Reporting season brings bafflement

The holidays are over in more ways than one. The accountancy profession faces a tough autumn and winter on several fronts. In particular, it will face difficulties over its audit role, the scrutiny of the quality of published corporate information and also the value and integrity of the new figures published under the incoming financial reporting standards regime.

The first problem is audit. As ever, it is a common bugbear of companies that bemoan a lack of competition in the sector. It is a service delivered, when it comes to the largest companies in the land, by only four audit firms. You can sense these firms' vulnerability to the argument.

PricewaterhouseCoopers has been running a media campaign stressing the value of audit, complete with a huge poster running across the frontage of London Bridge station alongside its one-time headquarters. This campaign argued that an audit was "one of this year's best investments". Certainly in a post-Enron world investors should agree that tough independent scrutiny is worth having.
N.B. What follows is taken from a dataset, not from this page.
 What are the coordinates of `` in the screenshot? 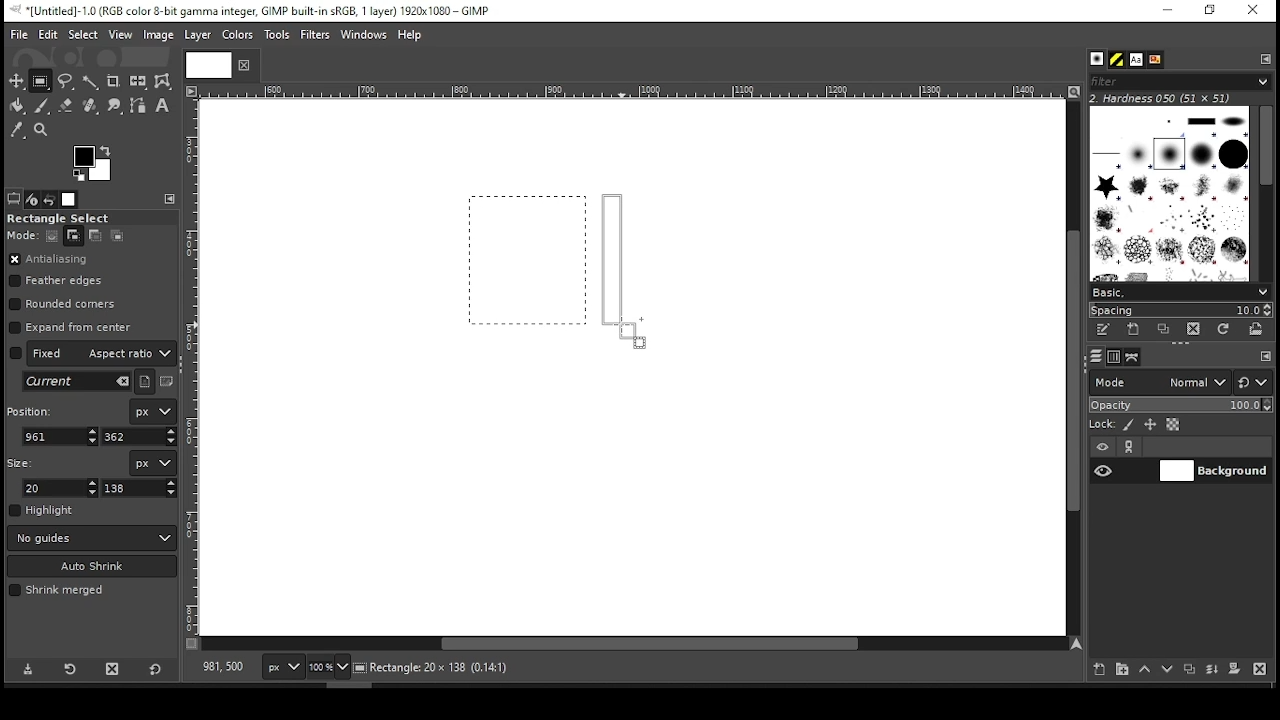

But it is the post-Enron measures which, curiously, have undermined confidence in the audit. The huge increase in audit-related work carried out by the Big Four audit firms under the Sarbanes-Oxley legislation has meant an equally large increase in fees. Not for nothing is the Sarbanes-Oxley legislation known colloquially among audit partners in the US as the "Send my Children to Harvard Act". Figures released last month by Deloitte in the UK showed audit fees as powering past other disciplines as a proportion of the firms' total fees.